Take the material below and extract the lines from the one with "How do I perform: Check" through the one with "Toggle the sort order icon beside Tree View", word for word, without pictures.

● **Supplied data**:
· · · · ·

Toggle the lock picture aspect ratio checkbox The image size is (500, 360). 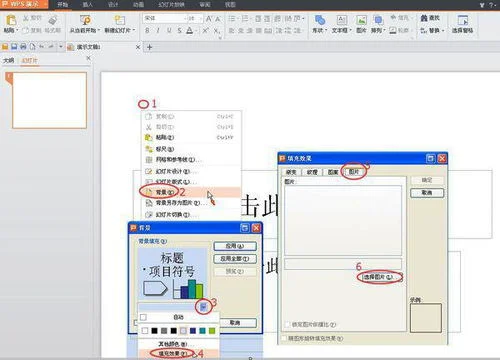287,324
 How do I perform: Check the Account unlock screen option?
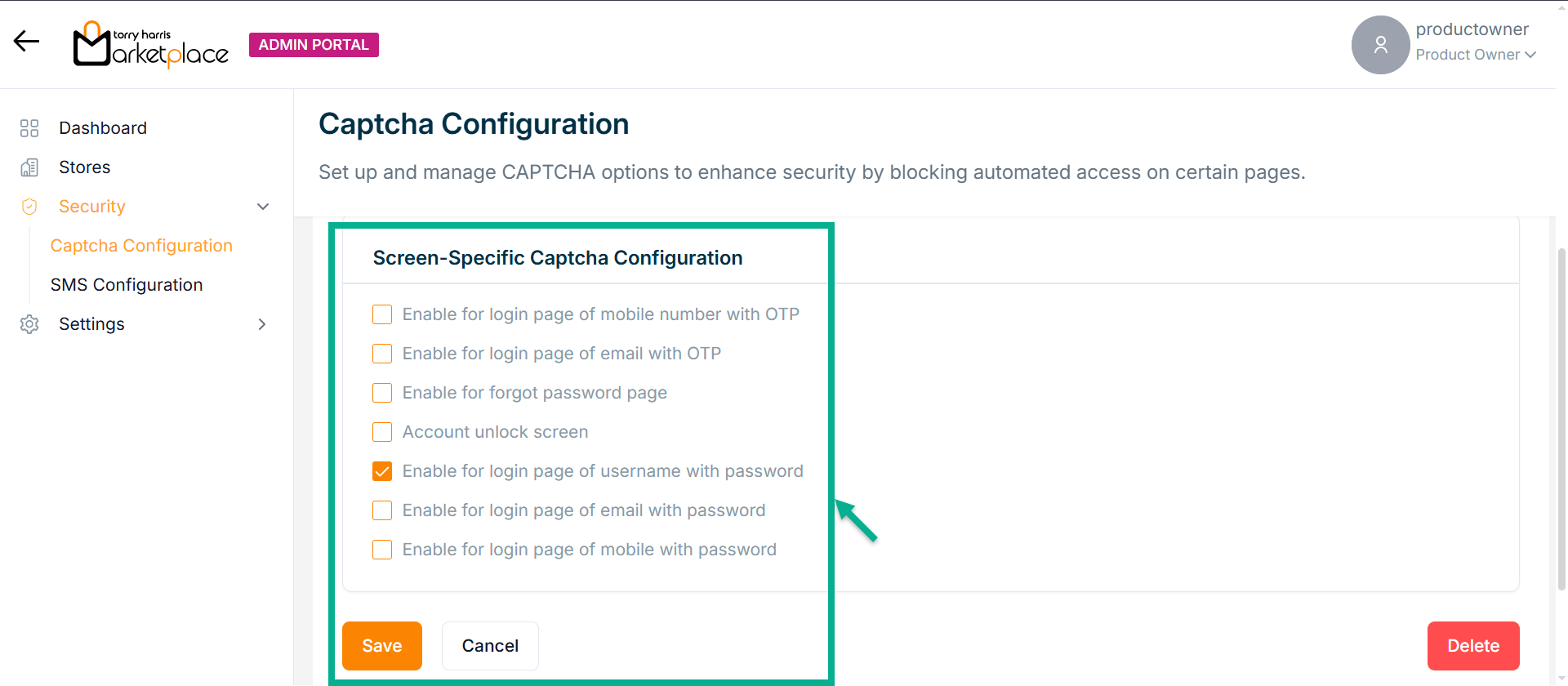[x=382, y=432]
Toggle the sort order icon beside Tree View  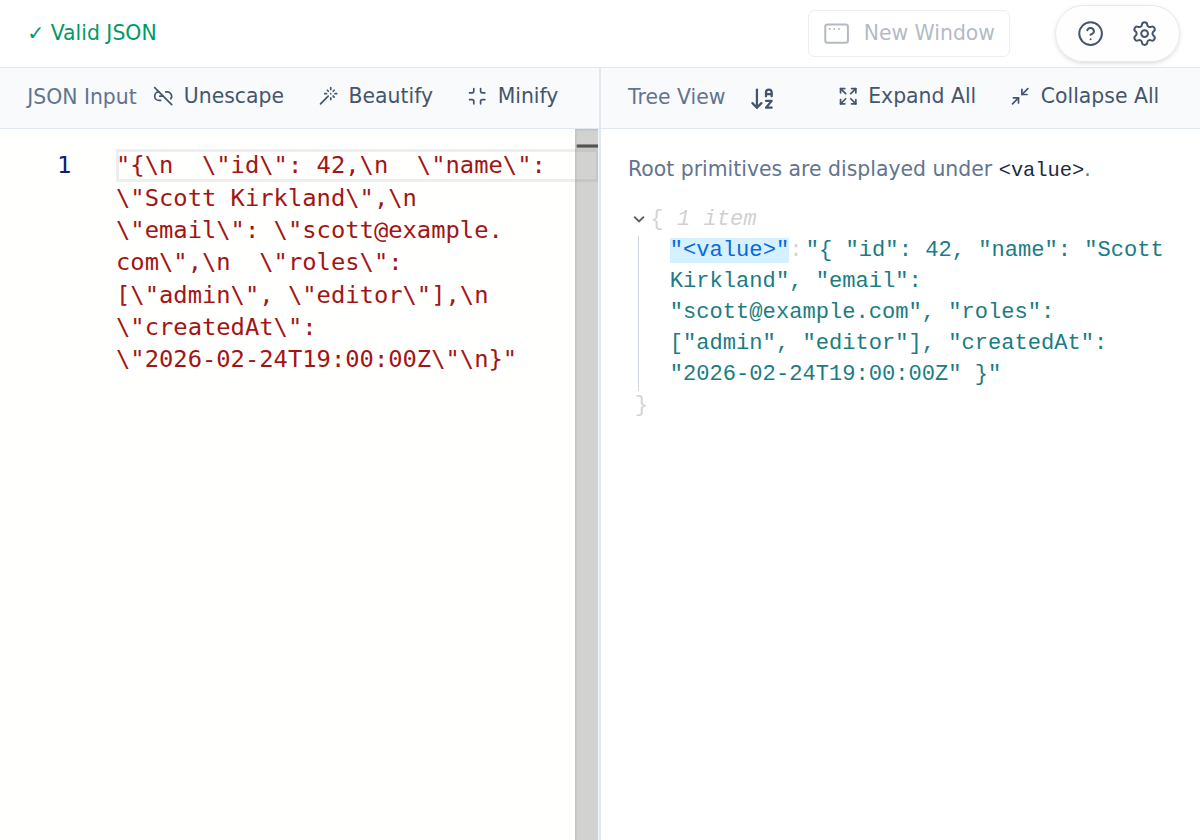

· · · · ·

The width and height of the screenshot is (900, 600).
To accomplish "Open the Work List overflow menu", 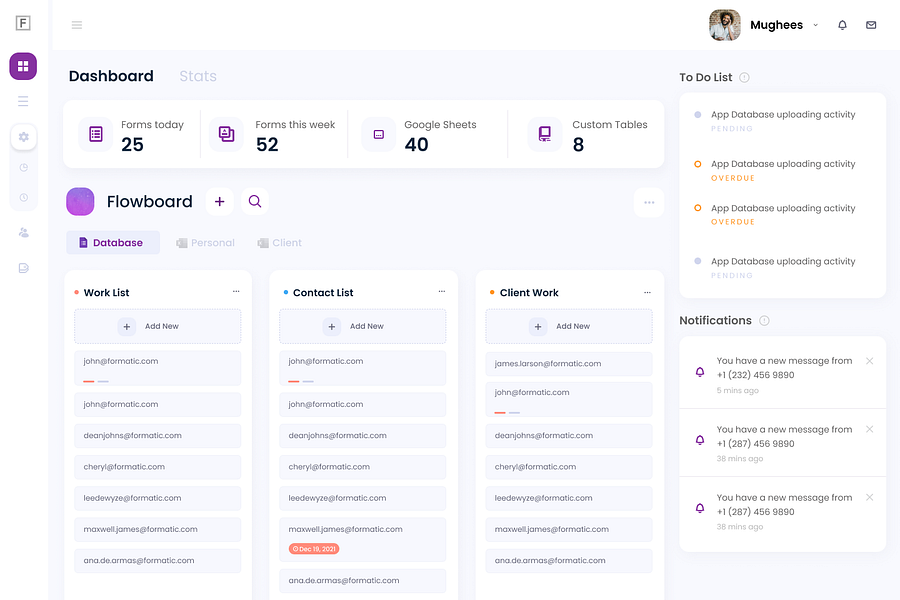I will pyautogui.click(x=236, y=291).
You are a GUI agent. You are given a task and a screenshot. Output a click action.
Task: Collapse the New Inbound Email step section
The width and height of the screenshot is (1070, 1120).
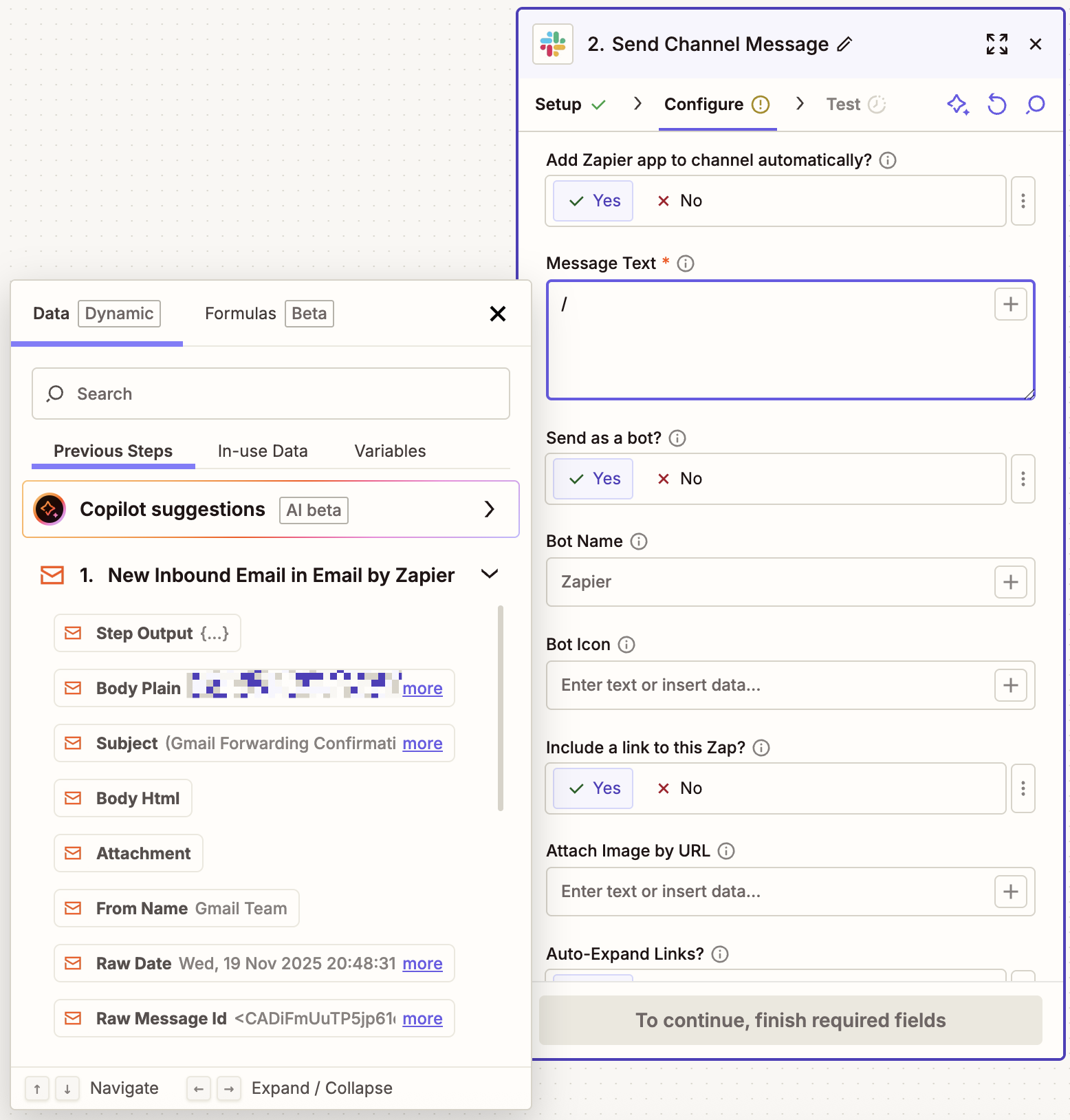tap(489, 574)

· · · · ·

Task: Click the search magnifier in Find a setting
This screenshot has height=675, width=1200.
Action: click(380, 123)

· · · · ·

● **Solution to this problem**:
 How do I perform: Check the Account unlock screen option?
[x=382, y=432]
Toggle the sort order icon beside Tree View  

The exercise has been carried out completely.